Quadratics are one closed-form formula. These cover the rest of the toolkit.

Frequently asked questions

What does the discriminant tell me?

The discriminant is b² − 4ac, the bit under the square root in the quadratic formula. Its sign tells you what kind of roots you have without solving the equation. Positive means two distinct real roots and the parabola crosses the x-axis twice. Zero means one repeated real root and the parabola just touches the x-axis at its vertex. Negative means two complex conjugate roots and the parabola never touches the x-axis at all.

Why does this calculator sometimes show roots as fractions?

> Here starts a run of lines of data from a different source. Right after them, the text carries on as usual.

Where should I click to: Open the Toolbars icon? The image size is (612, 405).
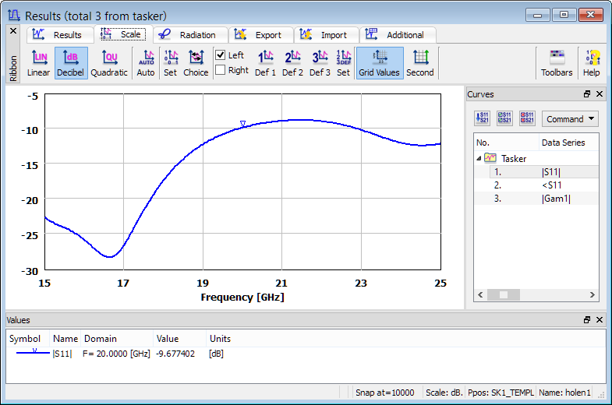click(557, 63)
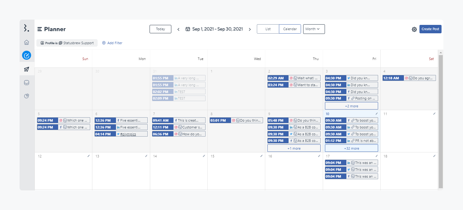Go to previous month with left chevron
Screen dimensions: 463x210
pos(178,29)
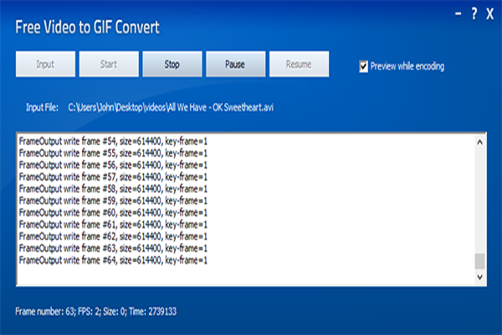Select the frame #54 log line

click(113, 143)

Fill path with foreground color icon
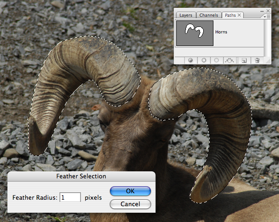click(190, 60)
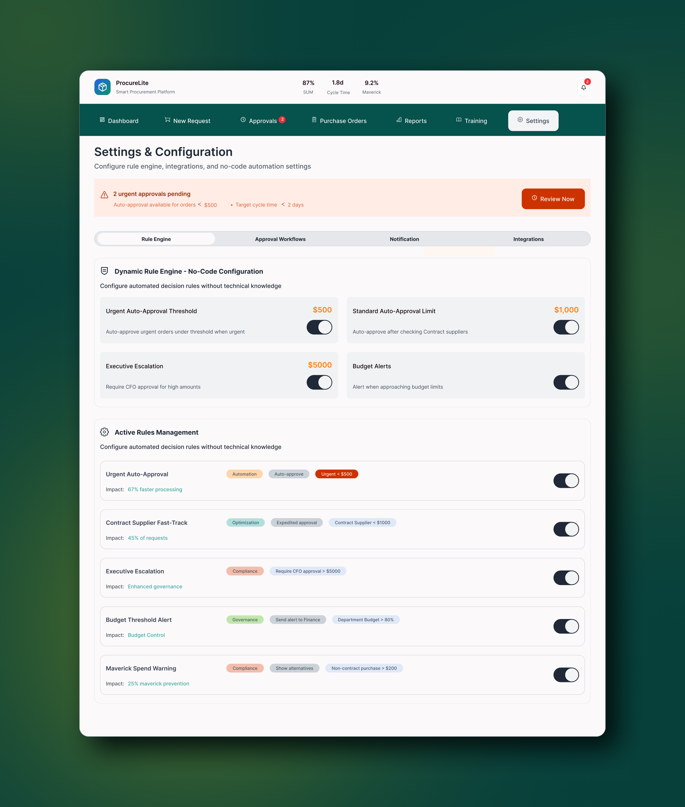Toggle Standard Auto-Approval Limit switch
Image resolution: width=685 pixels, height=807 pixels.
(x=566, y=327)
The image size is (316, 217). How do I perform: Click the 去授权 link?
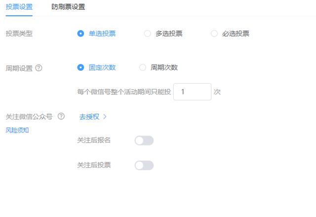[89, 117]
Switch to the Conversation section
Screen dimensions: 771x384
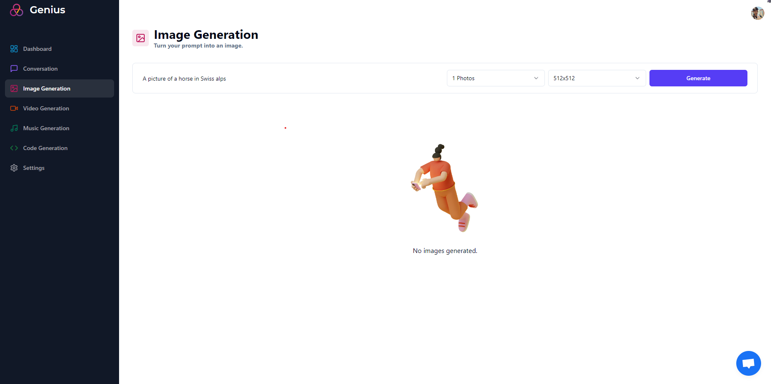40,69
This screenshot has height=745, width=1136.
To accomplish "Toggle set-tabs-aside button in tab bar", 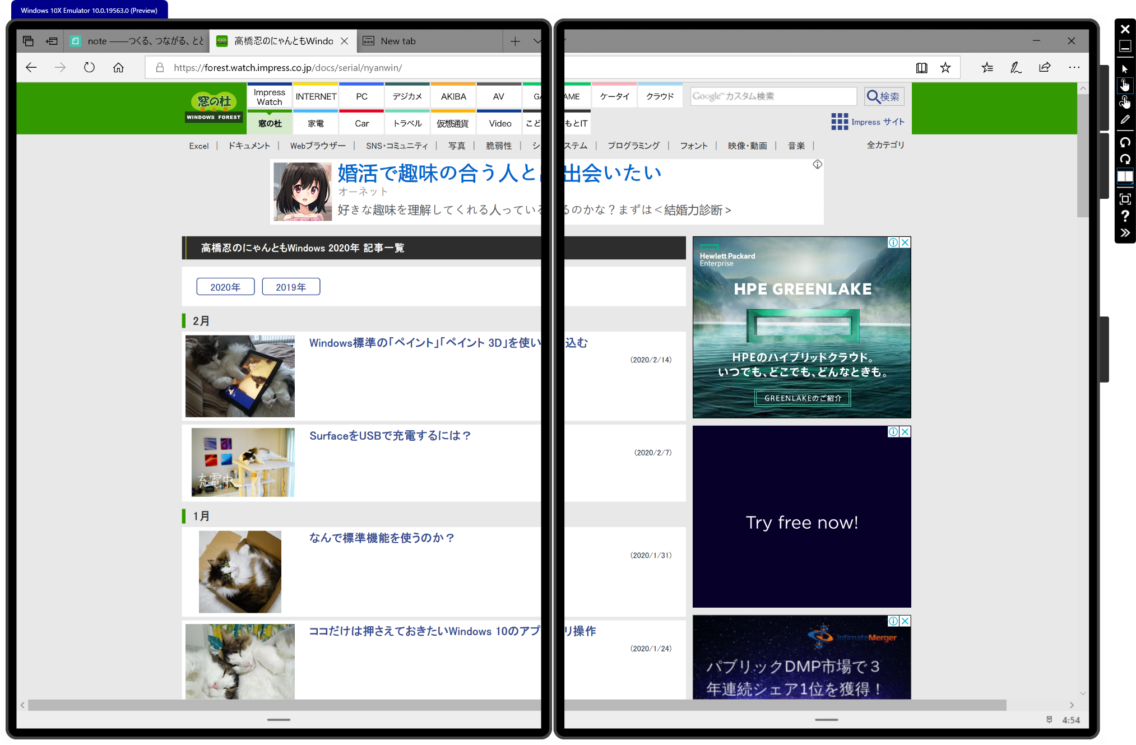I will pyautogui.click(x=52, y=41).
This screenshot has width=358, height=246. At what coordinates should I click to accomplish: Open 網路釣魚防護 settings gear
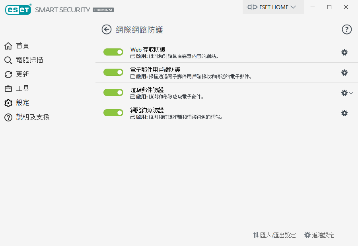pos(344,113)
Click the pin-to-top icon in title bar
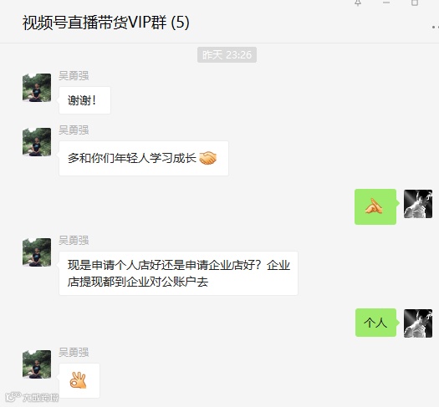439x407 pixels. tap(358, 3)
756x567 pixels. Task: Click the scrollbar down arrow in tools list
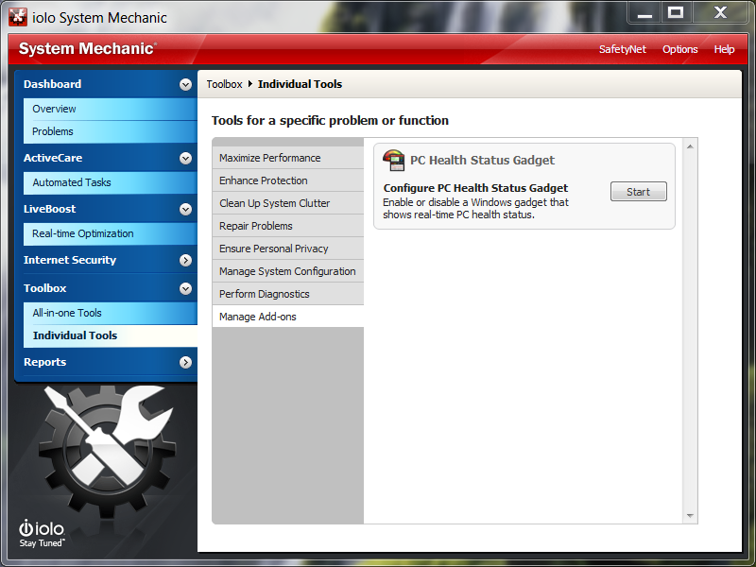click(690, 516)
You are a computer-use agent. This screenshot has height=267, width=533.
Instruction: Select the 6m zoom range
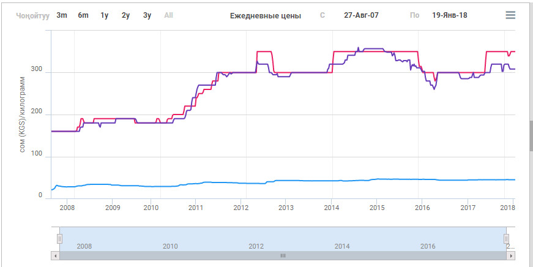83,15
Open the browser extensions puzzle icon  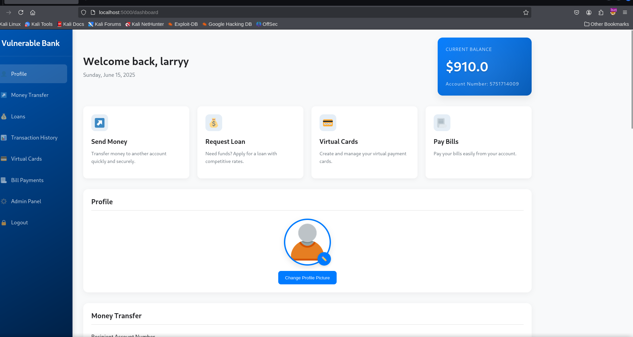coord(601,12)
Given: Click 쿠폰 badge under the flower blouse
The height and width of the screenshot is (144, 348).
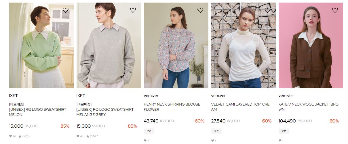Looking at the screenshot, I should point(149,131).
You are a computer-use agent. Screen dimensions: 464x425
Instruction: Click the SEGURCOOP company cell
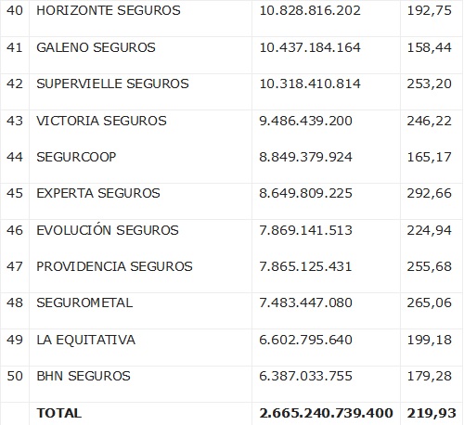coord(76,157)
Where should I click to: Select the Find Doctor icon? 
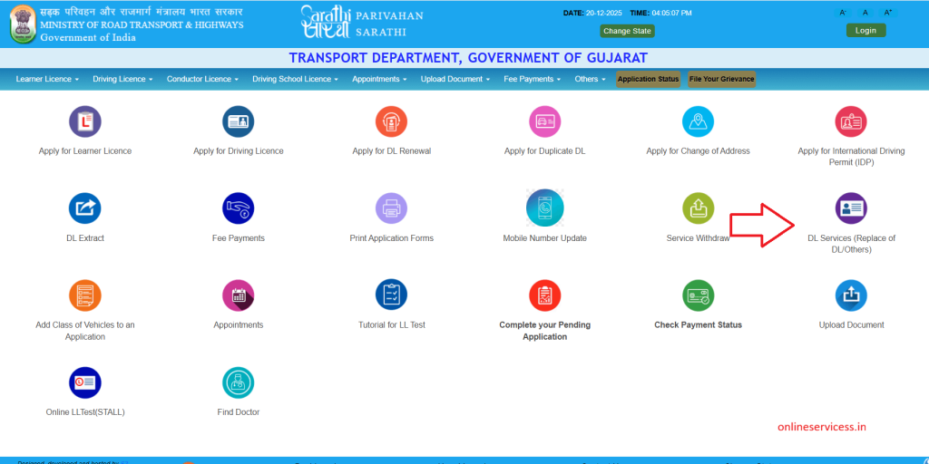tap(239, 382)
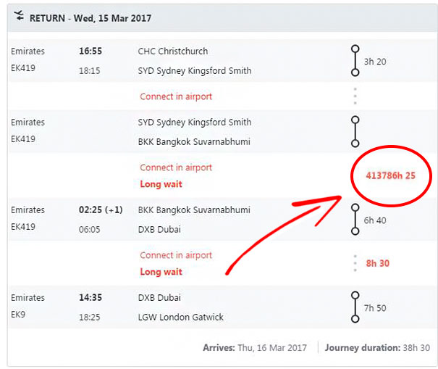
Task: Click the BKK to DXB route line icon
Action: [355, 220]
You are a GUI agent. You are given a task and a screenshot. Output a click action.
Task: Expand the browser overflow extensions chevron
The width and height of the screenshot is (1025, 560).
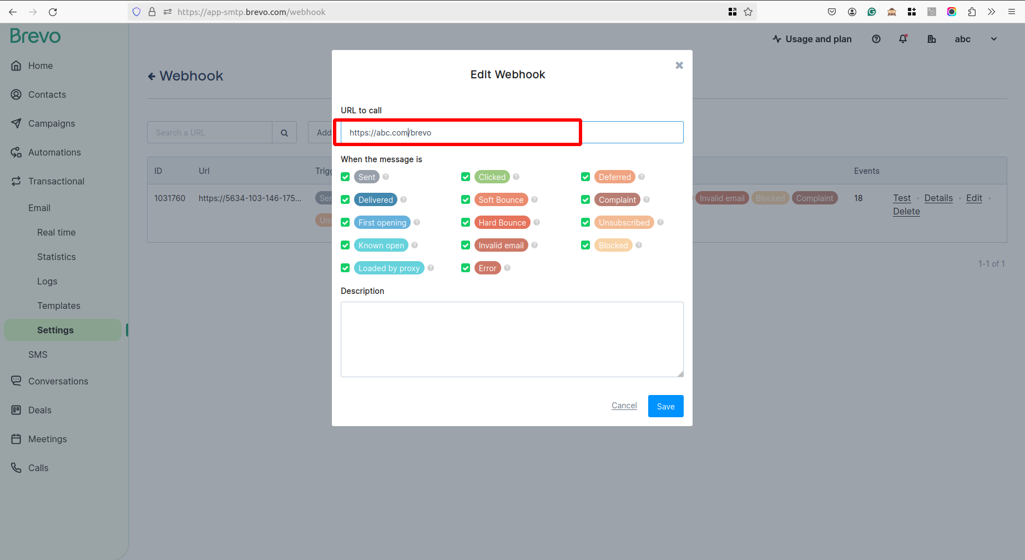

When all three coefficients are whole numbers and the discriminant is a perfect square, the roots are rational and can be written exactly as a reduced fraction. The calculator simplifies using the greatest common divisor so you get 1/2 rather than 4/8. When the discriminant is not a perfect square the roots are irrational, so a decimal approximation is the honest answer and no fraction is shown.

What is the vertex and why is it useful?

The vertex (h, k) is the turning point of the parabola y = ax² + bx + c. It is the minimum point if a is positive (a smile) and the maximum if a is negative (a frown). The formulas are h = −b / (2a) and k = c − b² / (4a). The vertex sits on the axis of symmetry, x = h, the vertical line that mirrors the parabola onto itself.

What does p + qi mean for the complex roots?

When the discriminant is negative, the square root in the quadratic formula gives an imaginary number. The two roots come out as a complex conjugate pair: p + qi and p − qi, where p is the real part (−b / 2a) and q is the imaginary part (√|D| / 2a). The roots are mirror images across the real axis on the complex plane. They still satisfy the original equation; they just do not appear as crossings on the standard x-axis graph.

Does this calculator send my numbers anywhere?

No. Everything runs in your browser using vanilla JavaScript. The coefficients you type never leave your device. You can disconnect from the network and the solver still works.